La rédemptrice
À NIETTE.
J’ai ce rêve, souvent, d’une femme qui m’aime,
pareille à vous, ayant vos yeux, vos gestes même,
votre grâce où sourit la puérilité
adorable, et surtout aussi votre beauté ;
j’ai ce rêve, souvent, d’une femme très pure
et très tendre, étendant sur moi ses blanches mains,
qui parfume mon songe et fleurit mes chemins,
et me rachète, et me défend de la souillure ;
j’ai ce rêve, souvent, d’une femme dont l’âme
est l’étoile éclairant mon firmament, la voix
d’amour et de pardon, le phare dont la flamme
garde du désespoir les âmes aux abois ;
j’ai ce rêve, souvent, d’une femme, compagne
de ma mélancolie et qui l’adoucirait,
fleur radieuse éclose en la noire montagne
de mon deuil éternel qu’elle terminerait ;
j’ai ce rêve, souvent, d’une femme propice
à mes plaintes ainsi qu’à mon abattement,
femme enfin vraiment femme, et dont, avec délice,
je baiserais les mains religieusement ;
et j’ai ce rêve aussi que cette femme tendre
et belle, et pure, et bonne, est vous, vous, toujours vous,
vous que depuis longtemps mon âme sait attendre,
mon âme désormais ployée à vos genoux.
Vous que mon espérance exaspérée appelle
comme appelle, ayant soif, avec des mots émus,
la femme de Sichem, ainsi que vous rebelle,
près du puits de Jacob, notre seigneur Jésus.

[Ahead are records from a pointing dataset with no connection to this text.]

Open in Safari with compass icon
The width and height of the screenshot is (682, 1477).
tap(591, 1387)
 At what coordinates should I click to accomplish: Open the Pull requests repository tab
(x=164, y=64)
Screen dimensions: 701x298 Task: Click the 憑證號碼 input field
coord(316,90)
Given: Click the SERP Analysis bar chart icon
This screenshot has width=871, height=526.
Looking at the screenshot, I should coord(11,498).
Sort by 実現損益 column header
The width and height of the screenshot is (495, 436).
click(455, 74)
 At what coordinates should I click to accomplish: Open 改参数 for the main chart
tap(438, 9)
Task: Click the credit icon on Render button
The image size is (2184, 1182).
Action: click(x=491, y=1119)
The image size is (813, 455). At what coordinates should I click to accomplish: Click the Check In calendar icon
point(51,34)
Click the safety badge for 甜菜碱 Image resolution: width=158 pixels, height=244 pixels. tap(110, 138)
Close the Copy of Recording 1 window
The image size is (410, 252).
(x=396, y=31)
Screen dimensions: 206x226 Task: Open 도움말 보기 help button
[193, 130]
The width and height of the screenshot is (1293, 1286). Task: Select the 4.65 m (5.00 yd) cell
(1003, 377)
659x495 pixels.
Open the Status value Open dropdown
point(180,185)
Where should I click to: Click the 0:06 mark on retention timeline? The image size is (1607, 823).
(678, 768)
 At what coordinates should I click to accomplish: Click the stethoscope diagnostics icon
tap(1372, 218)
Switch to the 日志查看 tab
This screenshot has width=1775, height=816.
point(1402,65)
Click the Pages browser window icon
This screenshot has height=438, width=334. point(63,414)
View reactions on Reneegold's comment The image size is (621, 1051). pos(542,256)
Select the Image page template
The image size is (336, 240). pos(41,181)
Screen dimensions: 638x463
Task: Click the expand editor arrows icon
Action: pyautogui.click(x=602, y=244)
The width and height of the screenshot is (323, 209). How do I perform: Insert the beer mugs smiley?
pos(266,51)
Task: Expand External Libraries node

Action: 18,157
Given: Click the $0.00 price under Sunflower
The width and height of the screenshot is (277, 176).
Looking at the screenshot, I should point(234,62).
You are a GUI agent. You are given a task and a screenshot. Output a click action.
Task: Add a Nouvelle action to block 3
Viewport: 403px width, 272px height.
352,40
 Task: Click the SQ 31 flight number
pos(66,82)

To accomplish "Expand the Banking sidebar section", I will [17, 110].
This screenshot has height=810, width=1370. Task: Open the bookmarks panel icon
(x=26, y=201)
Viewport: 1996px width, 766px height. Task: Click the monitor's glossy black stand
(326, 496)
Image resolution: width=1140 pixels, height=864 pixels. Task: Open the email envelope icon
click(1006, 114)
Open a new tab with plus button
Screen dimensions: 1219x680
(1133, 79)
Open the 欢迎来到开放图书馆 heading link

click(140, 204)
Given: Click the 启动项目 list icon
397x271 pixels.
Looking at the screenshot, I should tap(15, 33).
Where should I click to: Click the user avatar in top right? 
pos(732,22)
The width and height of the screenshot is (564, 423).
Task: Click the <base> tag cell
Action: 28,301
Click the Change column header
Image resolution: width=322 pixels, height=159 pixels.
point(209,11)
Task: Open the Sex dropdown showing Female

Vous, la fleur, Vous, le Miel, Vous, la chanson joyeuse,
aube du Jour Divin, prophétesse d’espoir,
rédemptrice adorable et que mon âme heureuse
instaure glorieuse en l’avenir moins noir.
J’ai ce rêve de vous, de vous et d’aucune autre,
et je dresse vers vous, pleurant, mes bras d’appel,
afin que sur mes yeux daignant fixer les vôtres,
d’un seul regard demain vous m’ouvriez le ciel.
Léon TRICOT.
Paru dans La Flandre littéraire, artistique et mondaine en 1897.